10 surprising facts about William the Conqueror and the Norman conquest

Tapisserie de Bayeux - Scène 23 : Harold prête serment à Guillaume

William the Conqueror

From History Extra by Marc Morris author of William I: England’s Conqueror (Penguin Books, 2016)

1. No one at the time called William ‘the Conqueror’

The earliest recorded use of that nickname occurs in the 1120s, and it didn’t really take off until the 13th century. At the time of his death in 1087, William was called ‘the Great’ by his admirers, and ‘the Bastard’ by his detractors; the latter a mocking reference to his illegitimate birth (he was the son of Robert I, Duke of Normandy, and his mistress Herleva).

2. Every major church in England was rebuilt as a result of the Norman conquest

The Anglo-Saxons were not famed for building in stone, and during the first half of the 11th century had not embraced the new architectural style, now known as ‘Romanesque’, that had become fashionable on the continent. Before 1066, the only major Romanesque church in England was Edward the Confessor’s new abbey at Westminster, still not quite finished at the time of the king’s death on 5 January that year.

Normandy, by contrast, had experienced a church-building boom during the rule of William the Conqueror, with dozens of new abbeys founded and ancient cathedrals rebuilt.
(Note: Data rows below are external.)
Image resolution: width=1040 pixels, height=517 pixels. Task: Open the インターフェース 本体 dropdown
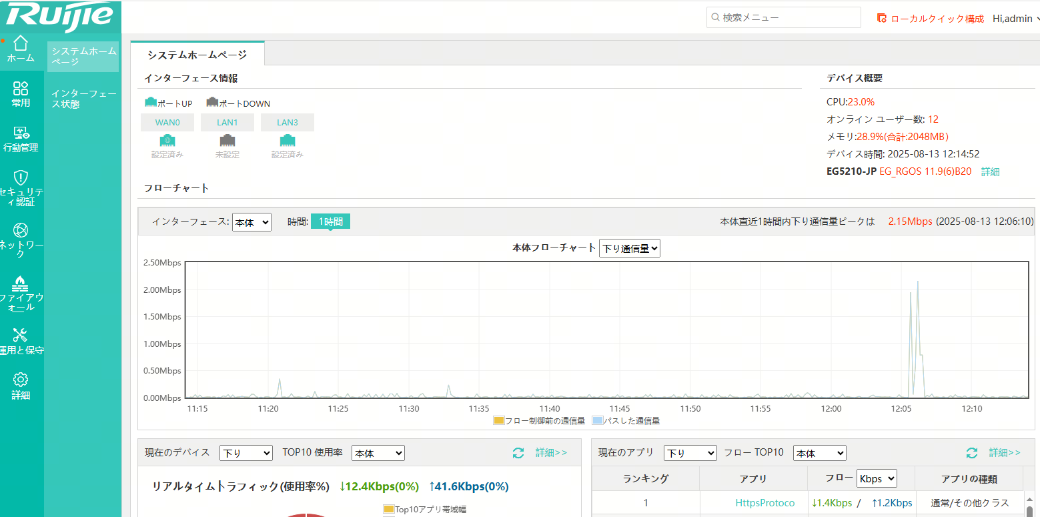coord(251,222)
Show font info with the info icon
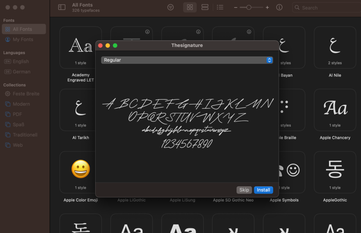Image resolution: width=361 pixels, height=233 pixels. pos(279,7)

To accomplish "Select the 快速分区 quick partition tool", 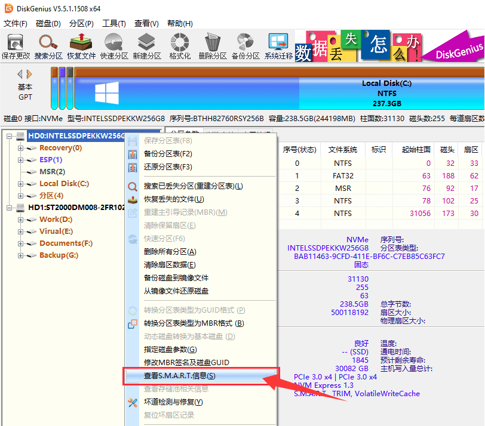I will (x=114, y=46).
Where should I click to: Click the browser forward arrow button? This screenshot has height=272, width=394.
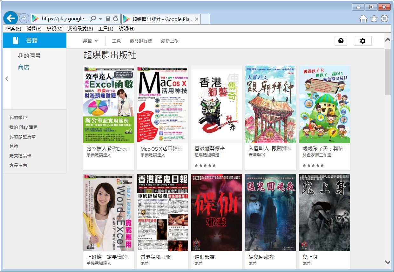tap(24, 18)
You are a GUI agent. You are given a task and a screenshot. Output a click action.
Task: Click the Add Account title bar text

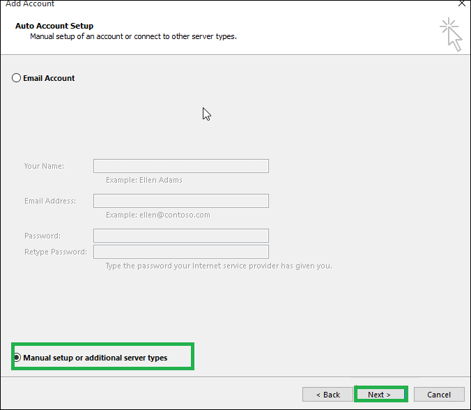tap(30, 3)
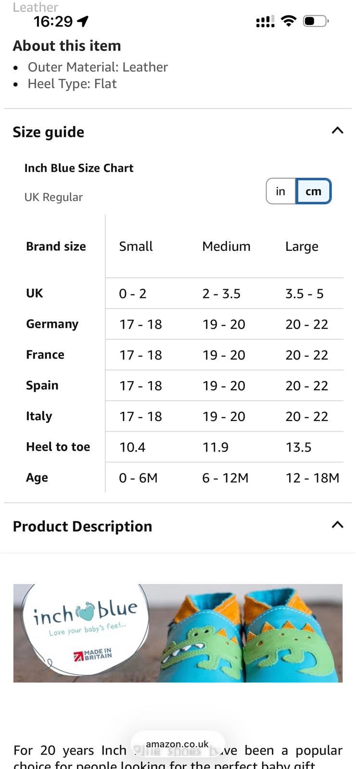
Task: Tap the cellular signal icon
Action: (x=265, y=21)
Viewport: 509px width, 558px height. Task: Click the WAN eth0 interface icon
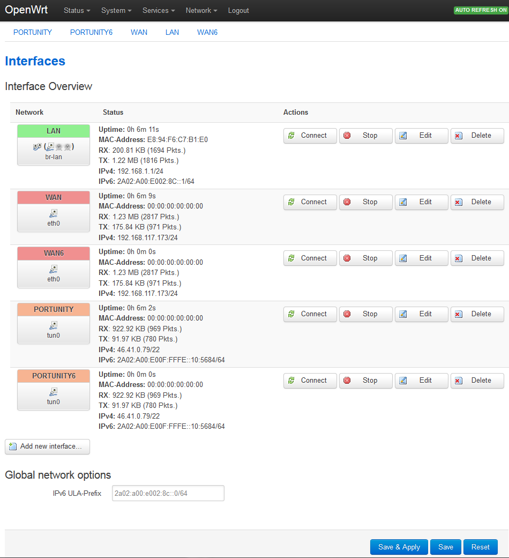coord(54,213)
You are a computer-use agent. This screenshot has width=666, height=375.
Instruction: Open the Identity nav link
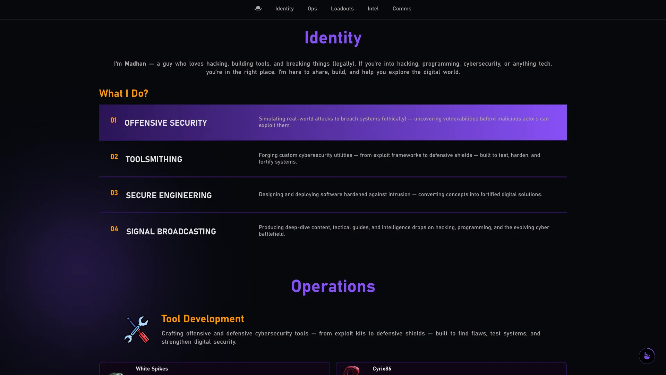tap(284, 9)
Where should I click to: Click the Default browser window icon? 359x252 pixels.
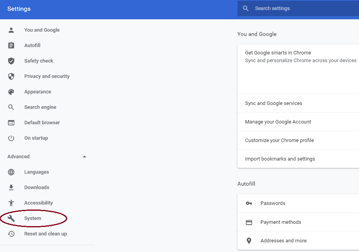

After the Conquest, this revolution was extended to England, beginning with the rebuilding of Canterbury Cathedral from 1070. England had 15 cathedrals in the 11th-century. By the time of William’s death in 1087 nine of them had been rebuilt, and by the time of the death of his son Henry I, in 1135, so too had the remaining six. The same was true of every major abbey. It was the single greatest revolution in the history of English ecclesiastical architecture.